Nadira Zellweger-Ferhat: Der/die Ehepartner:in hat gemäss Gesetz gewisse Vertretungsrechte. Diese umfassen jedoch nur alltägliche Angelegenheiten. Wenn es aber um grössere Dinge geht, wie zum Beispiel darum, eine Hypothek zu erhöhen oder das Haus zu verkaufen, dann geht das nicht ohne Weiteres ohne umfassenden Vorsorgeauftrag.
Kann ich im Vorsorgeauftrag mehrere Personen beauftragen? Ist klassischerweise die gleiche Person für die persönlichen und finanziellen Angelegenheiten zuständig?
Nadira Zellweger-Ferhat: Ja, es ist möglich, mehrere Personen zu beauftragen. Zum Beispiel kann eine Person für die persönlichen Angelegenheiten bestimmt werden und eine andere für finanzielle Angelegenheiten. Es ist aber auch eine «Co-Vertretung» möglich, also dass mehrere Personen zusammen die Angelegenheiten regeln.
Nun zum zweiten Instrument: Was regelt die Patientenverfügung?
Mirjam Arnold: Mit einer Patientenverfügung bestimmst du selbst, wie du medizinisch behandelt und gepflegt werden sollst, falls du selber nicht mehr in der Lage bist, deine Wünsche zu äussern.
Brauche ich, wenn ich schon einen Vorsorgeauftrag habe, zusätzlich eine Patientenverfügung?
Mirjam Arnold: Ja, denn die Patientenverfügung ist spezifisch und detaillierter auf die medizinischen Wünsche ausgerichtet.

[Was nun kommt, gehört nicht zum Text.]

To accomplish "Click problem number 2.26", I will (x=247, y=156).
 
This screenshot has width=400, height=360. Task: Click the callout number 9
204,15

Deshalb ist es in den meisten Fällen sinnvoll, neben dem Vorsorgeauftrag auch eine Patientenverfügung zu erstellen.
Sollten Frauen spezifische Punkte beachten bei der Vorsorgeplanung?
Mirjam Arnold: In unserer Beratung stellen wir immer wieder fest, dass Frauen mehr Mühe haben, über ihre Vorsorge zu sprechen und zum Beispiel einen Vorsorgeauftrag aufzusetzen. Häufig bestehen Ängste, zum Beispiel, dass jemand benachteiligt werden könnte. Dabei ist doch gerade ein Vorsorgeauftrag eine ideale Möglichkeit, klare Vorgaben und die eigenen Wünsche festzuhalten.
Am 4. Dezember gebt ihr ein Online-Coaching bei ellexx. Was erwartet uns da?
Mirjam Arnold: Wir möchten euch aufzeigen, weshalb die Vorsorgeplanung wichtig ist und was dabei beachtet werden muss. Wer seinen Ehegatten/seine Ehegattin, eingetragene:n Partner:in, Lebenspartner:in und/oder Kinder möglichst absichern beziehungsweise entlasten und darüber hinaus sicherstellen möchte, dass die eigenen Wünsche gehört und umgesetzt werden, sollte sich frühzeitig diesem Thema widmen – dabei möchten wir euch unterstützen. Im Coaching werden wir euch deshalb durch eine Vorlage für einen Vorsorgeauftrag und eine Patientenverfügung führen.